Shown in studies at Tuffs University to benefit both short-term memory and coordination, blueberries pack quite a punch in a tiny blue package.[2]

When compared to other fruits and veggies, blueberries were found to have the highest amount of antioxidants (especially flavonoids), but strawberries, raspberries, and blackberries are also full of brain benefits.

3. Tomatoes

Tomatoes are packed full of the antioxidant lycopene, which has shown to help protect against free-radical damage most notably seen in dementia patients.

4. Broccoli

While all green veggies are important and rich in antioxidants and vitamin C, broccoli is a superfood even among these healthy choices.

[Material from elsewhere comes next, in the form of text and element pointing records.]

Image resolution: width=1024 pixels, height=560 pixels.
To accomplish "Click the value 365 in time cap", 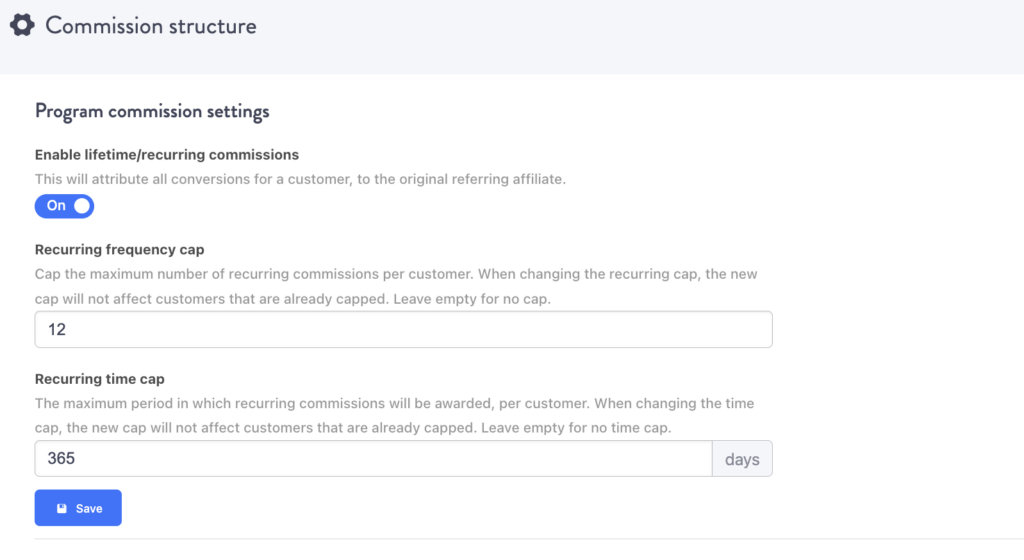I will 61,459.
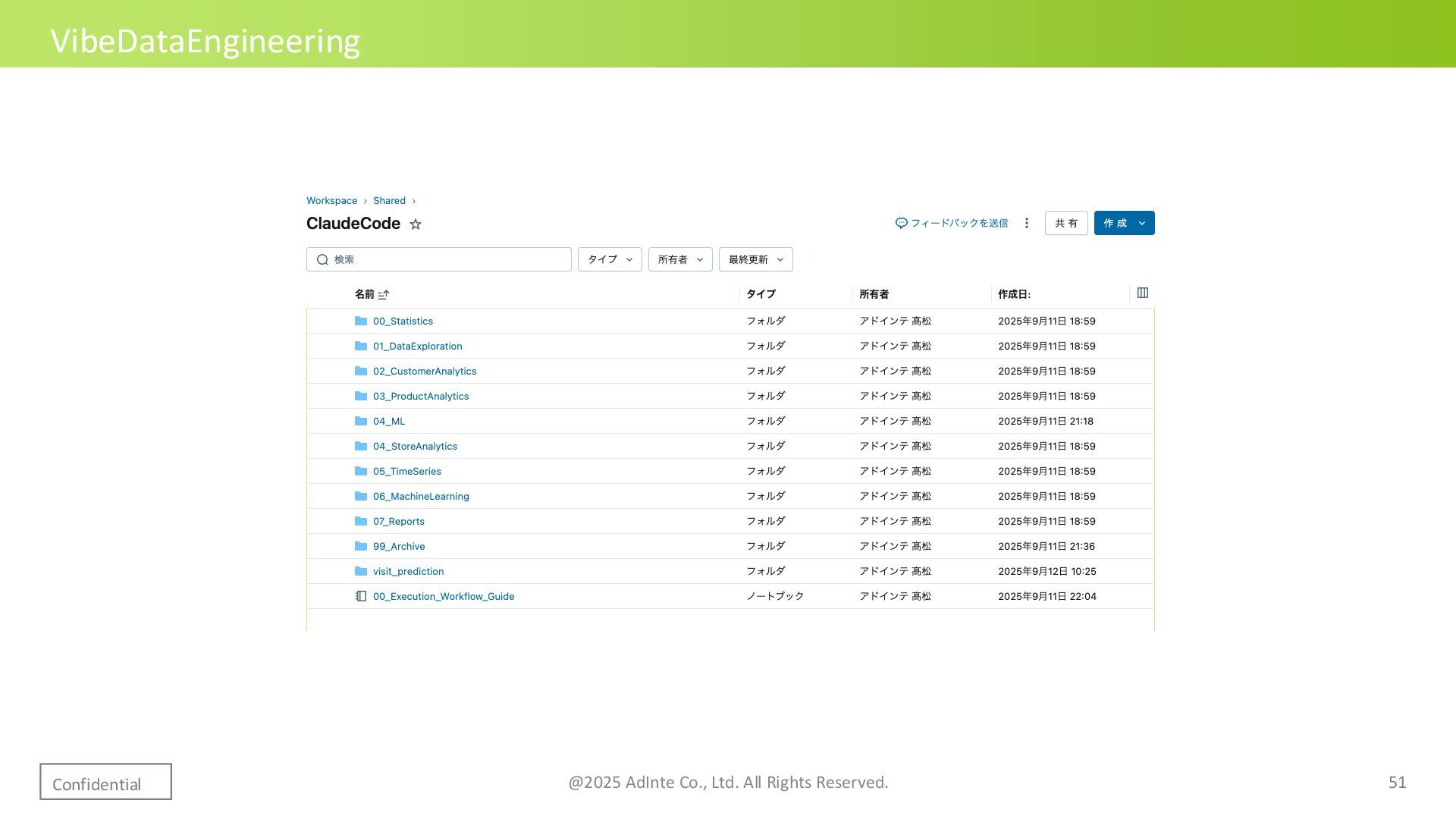
Task: Click the visit_prediction folder icon
Action: point(361,571)
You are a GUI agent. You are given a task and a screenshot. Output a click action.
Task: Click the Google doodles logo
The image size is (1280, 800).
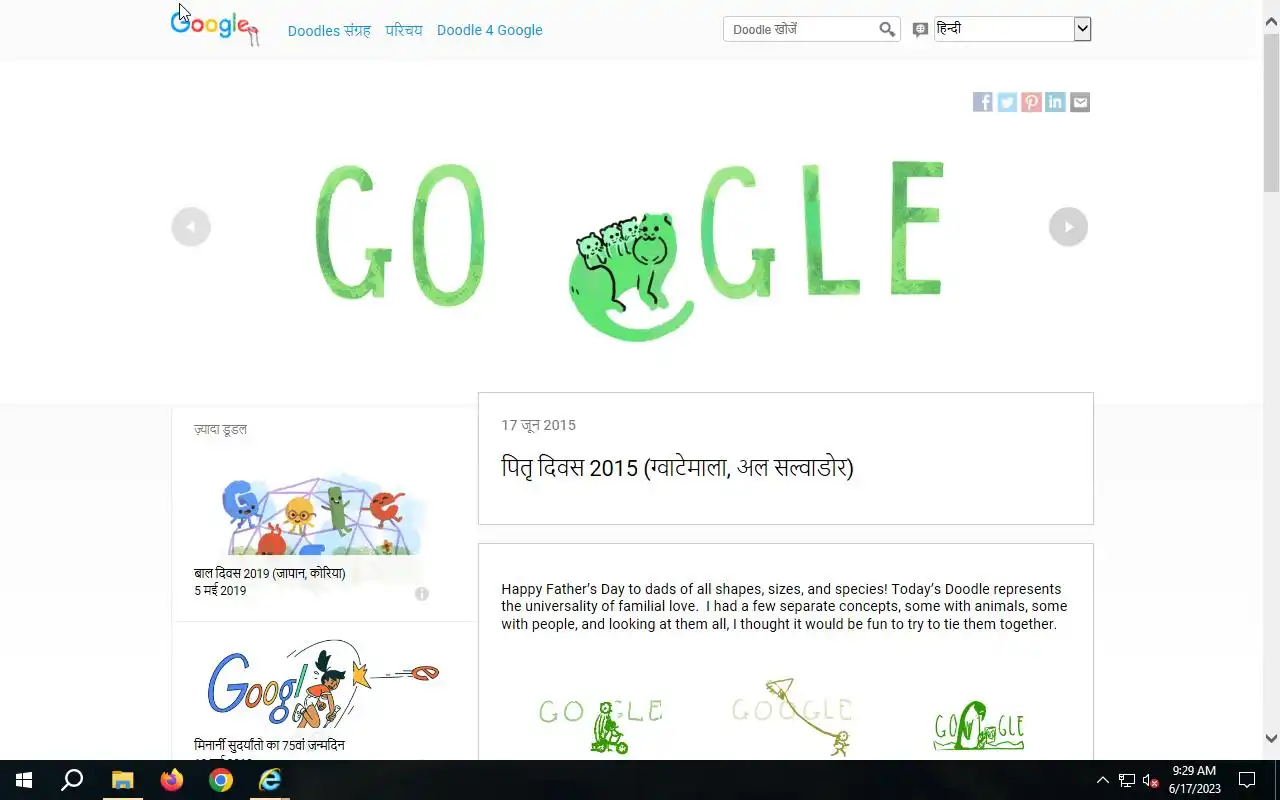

Since your brain uses so much fuel (it’s only 3% of your body weight but uses up to 17% of your energy), it is more vulnerable to free-radical damage and antioxidants help eliminate this threat.

Broccoli is packed full of antioxidants, is well-known as a powerful cancer fighter and is also full of vitamin K, which is known to enhance cognitive function.

5. Foods Rich in Essential Fatty Acids

Your brain is the fattest organ (not counting the skin) in the human body, and is composed of 60% fat. That means that your brain needs essential fatty acids like DHA and EPA to repair and build up synapses associated with memory.

The body does not naturally produce essential fatty acids so we must get them in our diet.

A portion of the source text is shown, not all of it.